A few days ago I ran a quick, slightly lazy prompt: “For OpenAI, and Google Gemini… how much does it cost to run a Deep Research?”
What I wanted was a complete answer covering both API pricing and subscription prices/limits.
What I didn’t expect was how consistently Gemini returned outdated or incorrect information. I’ve re-prompted it several times and it still doesn’t reliably correct itself.
When I ask the same question to CGPT 5.1/5.2 or Sonnet 4.5, I get complete answers with citations to official sources. The big difference seems to be sourcing behaviour. ChatGPT/Sonnet will typically pull from primary documentation, whereas Gemini always cites blog/news-type sources (Medium, Wise, TechRound, ZDNET, etc.) even when official docs are available.

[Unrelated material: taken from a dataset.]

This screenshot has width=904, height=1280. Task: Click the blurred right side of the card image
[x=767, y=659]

I’m surprised Google’s own model doesn’t consistently prioritise Google’s documentation (or the relevant primary sources) for pricing and product capability questions. I even added instructions telling Gemini to validate against official sources, but it still doesn’t reliably do it.

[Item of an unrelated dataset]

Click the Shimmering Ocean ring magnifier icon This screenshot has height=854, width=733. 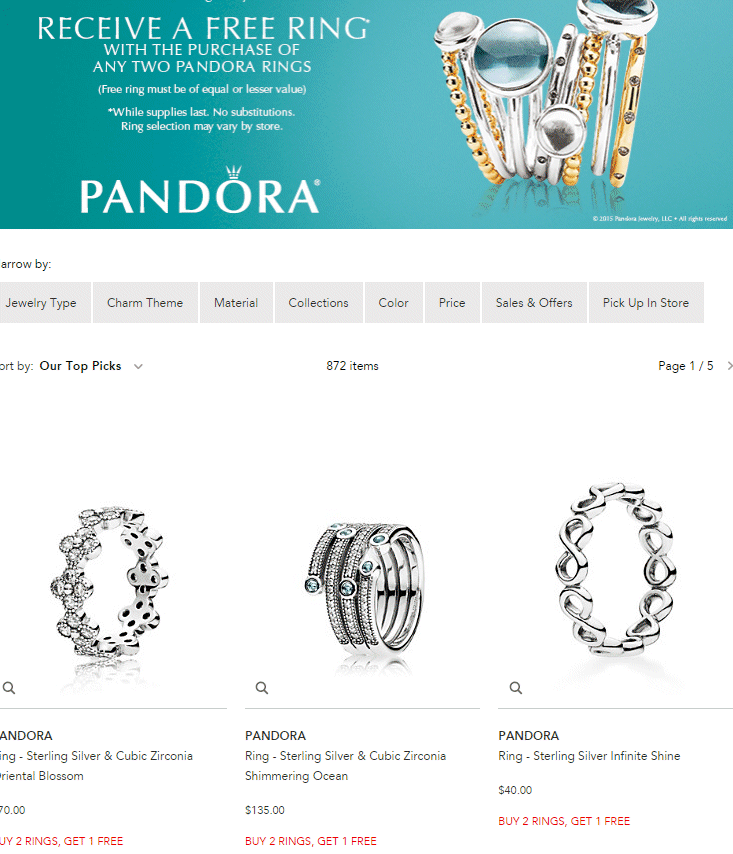point(262,688)
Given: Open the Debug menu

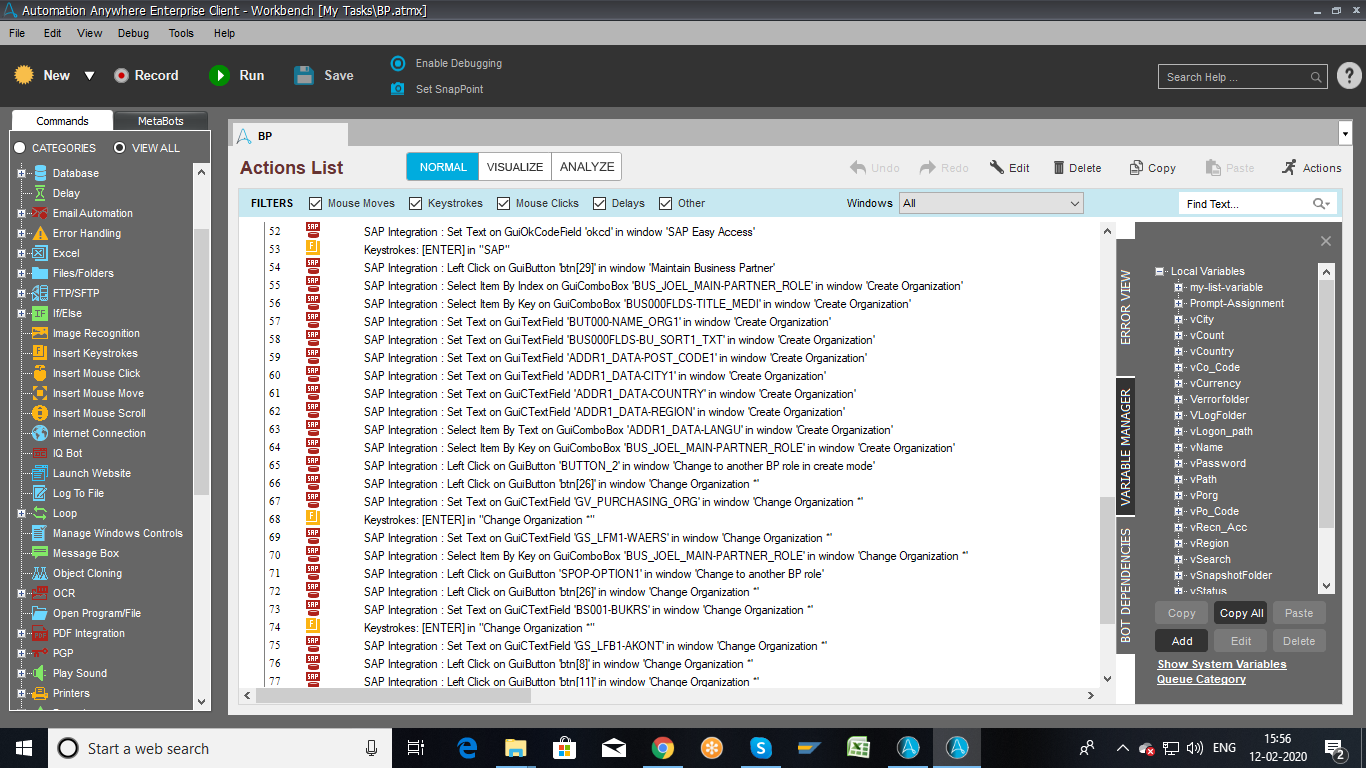Looking at the screenshot, I should coord(133,33).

That said, there’s a flip side where Gemini is the only model that consistently handles one of my edge-case prompts correctly: “For the purposes of the Fire Safety Act, how tall would you estimate a four-storey block of flats to be (ground, first, second and third floor)?”
In the Fire Safety Act context the definition of total height is ground level to the floor level of the top storey, not ground to the ceiling/roofline. ChatGPT and Sonnet often drift into calculating ground-to-ceiling height (Sonnet basically always…ChatGPT sometimes), even when they reference the correct definition. I did try it with Opus 4.5 once, and it failed.
Has anyone else noticed Gemini doing a poor job of gathering information from official sources?